Wow. I could just end this with "Wow." But then you'd be looking at that one word, and wondering why the hell would I just publish "Wow" when you don't even know what "Wow" means besides "Wow." I mean, I could have just said "Wow" about watching exploding ducks rain over I-94, or a yodeling Samurai monkey selling Amway door-to-door. But those things wouldn't make some other people say "Wow." They might go "Ew!" or "Hehn?" instead, so let me start at the beginning.
This week has been one of the most..."Wow" weeks in recent history. I touch a test switch for a customer, and it falls apart in my hand. I attempt a repair on a leaking air sensor system (I have almost 20 years experience with this type of system), and the leak is a hundred times worse than when I started, after almost 50 hours of troubleshooting.
And Random House, one of the most respected publishers in the world, has turned into a cheap-assed vanity press.
This makes me wonder why in the world they would do this kind of thing. John Scalzi, president of the Science Fiction and Fantasy Writers Association, has called our attention to it in his blog:
John's initial announcement, Random House's response, and John's final word, are all on the page. Just scroll down. What shocked me to my core, is the same practices that Hydra is trying to foist on the writing community are the same practices that made PublishAmerica a pariah at WriterBeware and other "Heads-Up" warning blogs and sites.
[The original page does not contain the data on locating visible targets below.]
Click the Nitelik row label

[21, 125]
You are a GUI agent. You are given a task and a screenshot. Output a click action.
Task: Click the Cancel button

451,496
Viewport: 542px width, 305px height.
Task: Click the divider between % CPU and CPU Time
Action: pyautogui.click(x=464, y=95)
Hydra is paying no advances to authors. Now, my own publisher, a small press, doesn't pay advances at the moment. But what Hydra is doing is charging authors for publishing. Give me a break. NO AUTHOR SHOULD PAY DIME ONE TO A PUBLISHING HOUSE LIKE THIS.
Hey, don't get me wrong. There are self-publishing houses out there, and some of them are even respectable houses. There's one just down the road from my house that makes a lot of its authors very happy. But they bust their cans lining up publicity, book tours, their artwork is excellent, and their editing services are worth the investment according to the authors who use them. And they specialize in print, and are expanding into audiobooks. In other words, the author is getting a product or service worth their investment.
But what Hydra is doing is unconscionable. They not only charge their authors FOR EBOOK ONLY PUBLISHING, but they also demand exclsuive rights for the term of the copyright. In other words, until 70 years after the death of the author. Not 7, 70. To contrast that, my own publisher goes on a renewable three-year term.
Seriously, writers: Why would you want to get roped into an exclusive contract with anyone that only expires 70 years after you die? That's also roping your descendants into the same terms, and that, my friends, is foolish.
There is another wrinkle I've just turned up: A small press called Hydra Publications ( http://www.hydrapublications.com/ ) turns out dynamic books with award nominations and winners in their lineup. Could it be that the Big 6 are looking to squash the bugs that are turning eBook publishing on its ear? What if (Random House) Hydra's only purpose is to destroy Hydra Publication's reputation? Just by painting itself with the image of a draconian, PA-style vanity press, is Random House trying to strangle Hydra Publications' credibility in the industry via guilt by association? Just think of all the decent, God-fearing men named Josef or Adolf who couldn't pass on their good names after 1935 or so.
It's a damned dirty trick. But what do the Big Houses do at bookstores? They crowd out small presses by buying up all the shelf space at Barnes and Noble. Let's face it; publishing is a highly competitive business. Maybe a little "innocent slander" wouldn't be beyond the scope of their capabilities as well.
Or maybe it's just my "conspiracy nerve" flaring up again.